→ Task requirements: Sort through the listing below and keep each line with the word "That". Copy those.

Segment Start: Given records

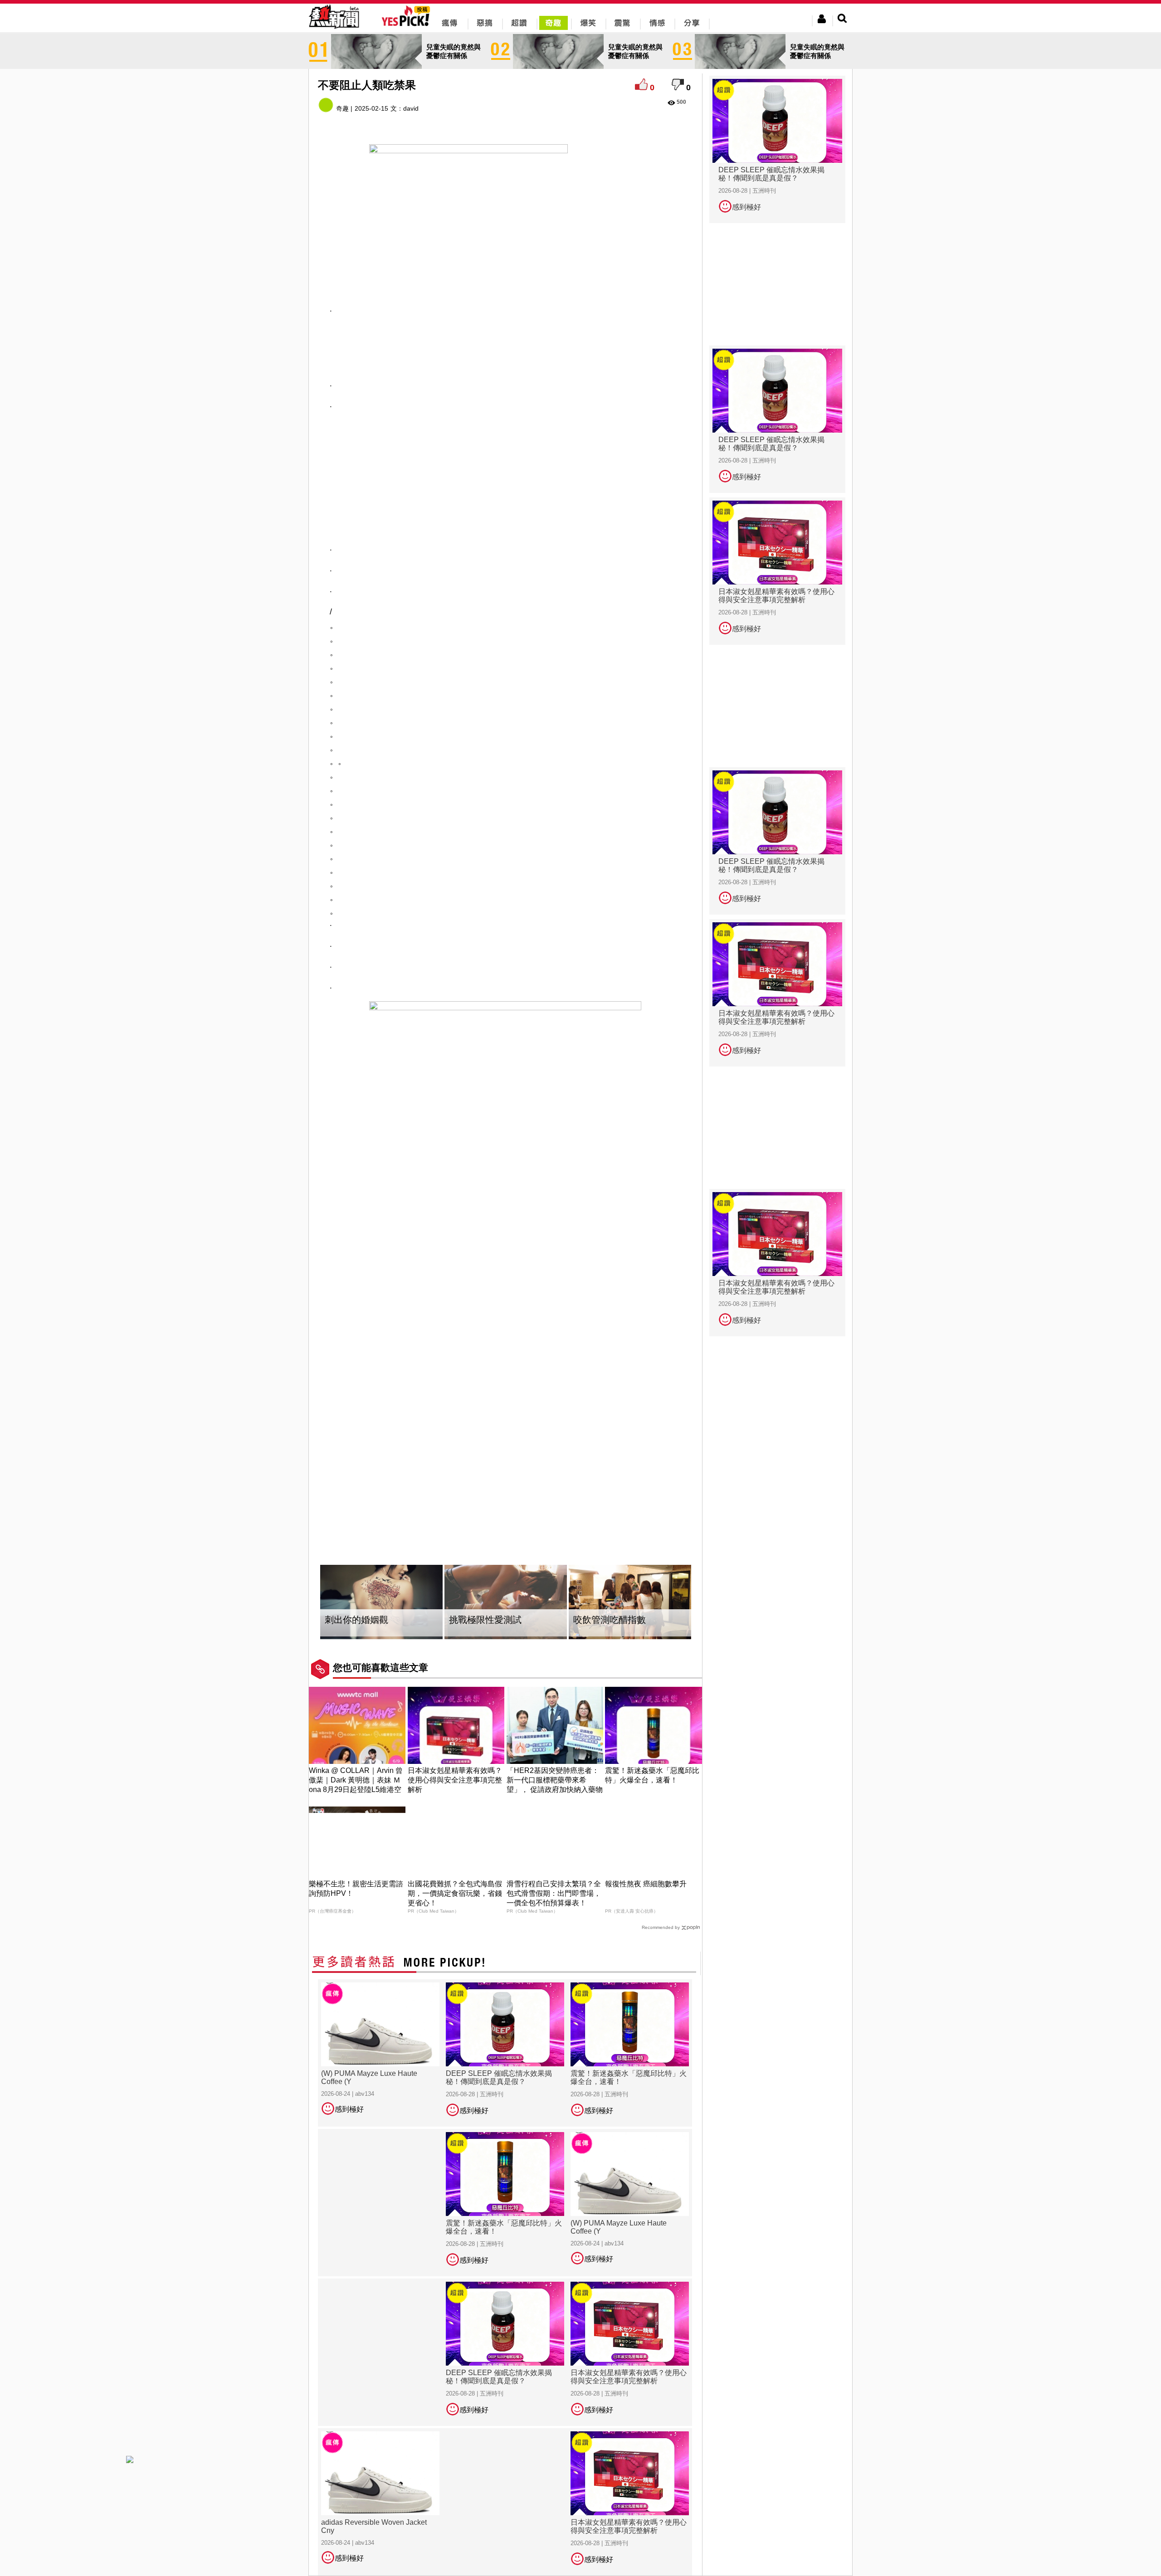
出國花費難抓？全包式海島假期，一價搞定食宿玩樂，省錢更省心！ (455, 1893)
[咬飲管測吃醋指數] (630, 1602)
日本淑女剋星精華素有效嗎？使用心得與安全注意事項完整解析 (455, 1780)
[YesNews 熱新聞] (333, 29)
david (411, 108)
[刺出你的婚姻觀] (381, 1602)
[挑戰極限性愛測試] (506, 1602)
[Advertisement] (506, 344)
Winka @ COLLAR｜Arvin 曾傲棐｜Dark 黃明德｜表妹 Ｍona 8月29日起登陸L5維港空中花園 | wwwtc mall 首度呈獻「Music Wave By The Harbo (356, 1789)
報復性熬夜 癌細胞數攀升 (646, 1884)
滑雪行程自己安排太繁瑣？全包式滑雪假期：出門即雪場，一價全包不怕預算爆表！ (554, 1893)
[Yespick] (408, 25)
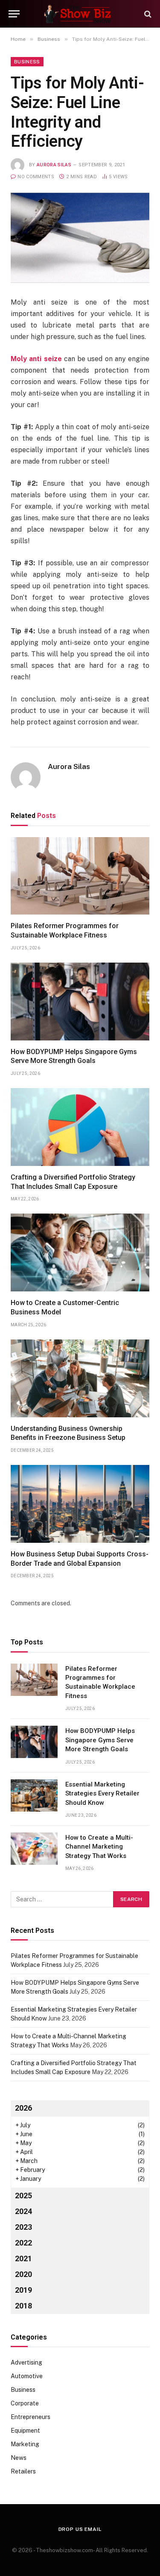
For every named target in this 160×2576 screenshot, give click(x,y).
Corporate (25, 2403)
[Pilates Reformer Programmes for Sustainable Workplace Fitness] (80, 876)
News (18, 2457)
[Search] (147, 13)
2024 (23, 2211)
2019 (23, 2289)
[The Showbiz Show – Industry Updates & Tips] (80, 14)
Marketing (25, 2444)
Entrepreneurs (30, 2417)
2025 (23, 2195)
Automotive (27, 2376)
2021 (23, 2258)
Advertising (26, 2362)
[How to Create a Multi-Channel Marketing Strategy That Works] (34, 1848)
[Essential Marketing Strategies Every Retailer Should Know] (34, 1795)
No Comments (35, 177)
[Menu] (14, 13)
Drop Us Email (80, 2529)
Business (27, 61)
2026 (23, 2107)
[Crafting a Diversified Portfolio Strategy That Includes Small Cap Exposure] (80, 1127)
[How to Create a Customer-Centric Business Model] (80, 1252)
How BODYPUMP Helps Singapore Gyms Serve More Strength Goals (100, 1740)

Segment End: Given records

→ Exercise solution:
[How to Create a Multi-Channel Marketing Strategy That Works] (34, 1848)
[Crafting a Diversified Portfolio Strategy That Includes Small Cap Exposure] (80, 1127)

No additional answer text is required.